SALT LAKE CITY (AP) — American defender Mark McKenzie was subjected to racial abuse on social media following his team’s 3-2 victory over Mexico in the CONCACAF Nations League final.

“The amount of racial abuse and personal attacks on myself and family from ‘supporters’ and ‘non supporters’ just ain’t it,” McKenzie, who is Black, wrote on his Instagram Stories late Monday.

The posting included an example of the abuse.

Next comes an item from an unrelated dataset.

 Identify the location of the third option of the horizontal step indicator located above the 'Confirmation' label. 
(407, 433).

“The racial abuse and attacks on myself, my teammates and our families just isn’t acceptable — not as athletes, not as HUMANS,” McKenzie added on Twitter on Tuesday night, capitalizing for emphasis. “There’s no denying it wasn’t my greatest performance in a massive match. I accept that. Mistakes aside, the remarks DURING and AFTER the match have no place in the beautiful game we love or in spaces supposed to unite. Supporters or non supporters, fans or not ... it’s about having respect for your fellow brothers and sisters from various corners of the earth because our diversity is what makes us so powerful. We as a people MUST do better and the organizations and corporations with the power to hand out repercussions NEED to step up and be held accountable as well. No more lip service — your either for positive change or part of the problem.”

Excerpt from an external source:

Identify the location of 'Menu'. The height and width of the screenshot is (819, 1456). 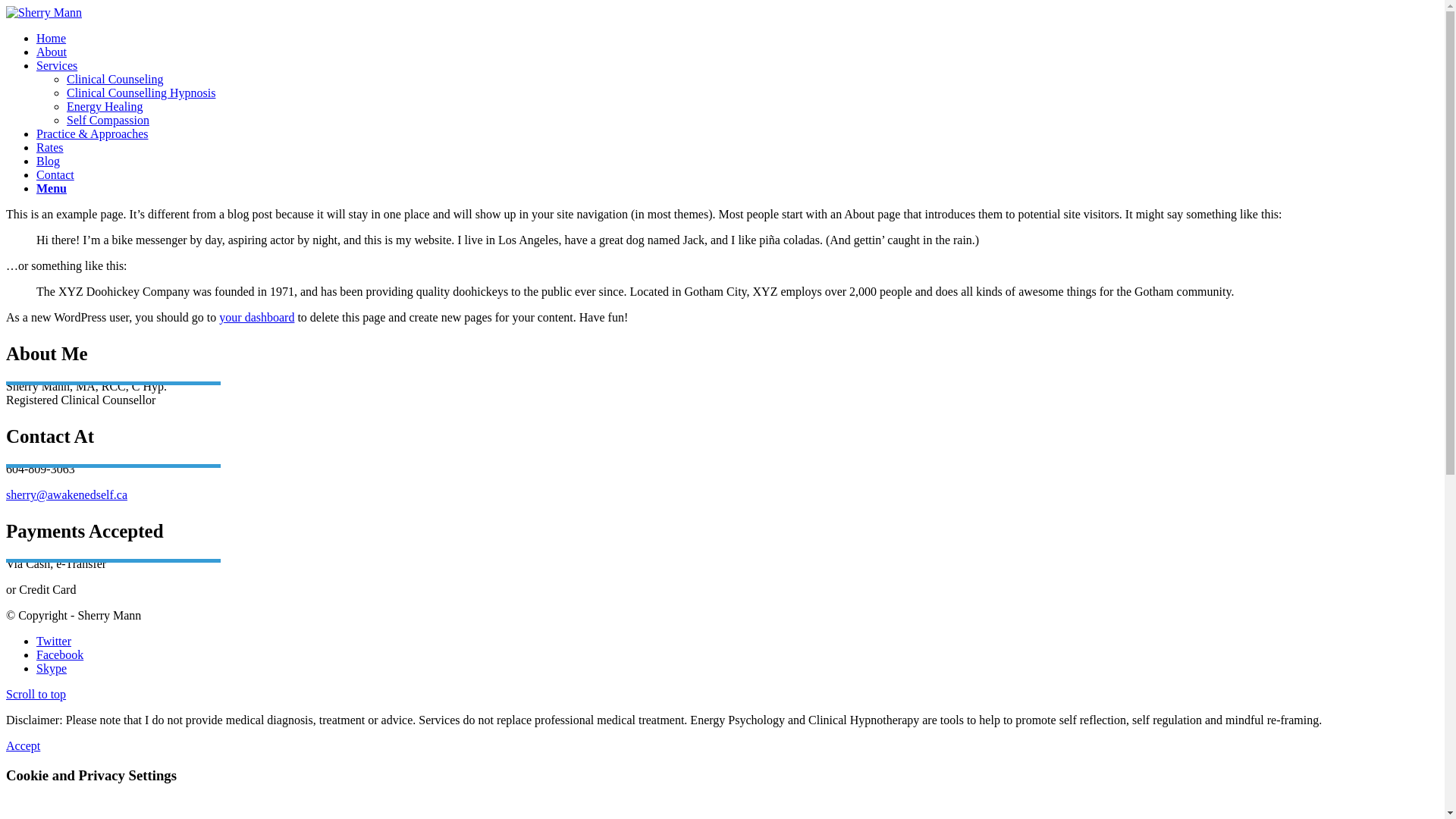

The 22-year-old McKenzie, who plays for Genk in Belgium, had a giveaway Sunday night that led to Jesús Corona’s goal for Mexico after only 63 seconds and was whistled for a handball in the 119th minute. Ethan Horvath then saved Andrés Guardado’s penalty kick to preserve the win.

“It’s absolutely disgusting,” U.S. coach Gregg Berhalter said Tuesday. “The guys in our business, professional sports, you take enough criticism about performance and about guys having an off game and saying you’re not a good player or something like that, and to bring something like race into it is absolutely disgusting and out of bounds and has no place for it. I’ve been following the players in England, as well, and now it hits closer to home, and we support Mark 100% and we don’t stand for any of that stuff. We have absolutely zero tolerance for things like that.

“And I wish there was a way to hold people like that more accountable. To me, people get on Twitter and get on Instagram or whatever and they get bold and they do things that they normally wouldn’t do in life. And I wish there was a way to hold them more accountable.”

McKenzie joined Genk from Major League Soccer’s Philadelphia Union in January.

Sunday’s match in Denver was paused for about three minutes in second-half stoppage time because of discriminatory fan chants. Mexico’s semifinal against Costa Rica last Thursday also was paused because of fan chants.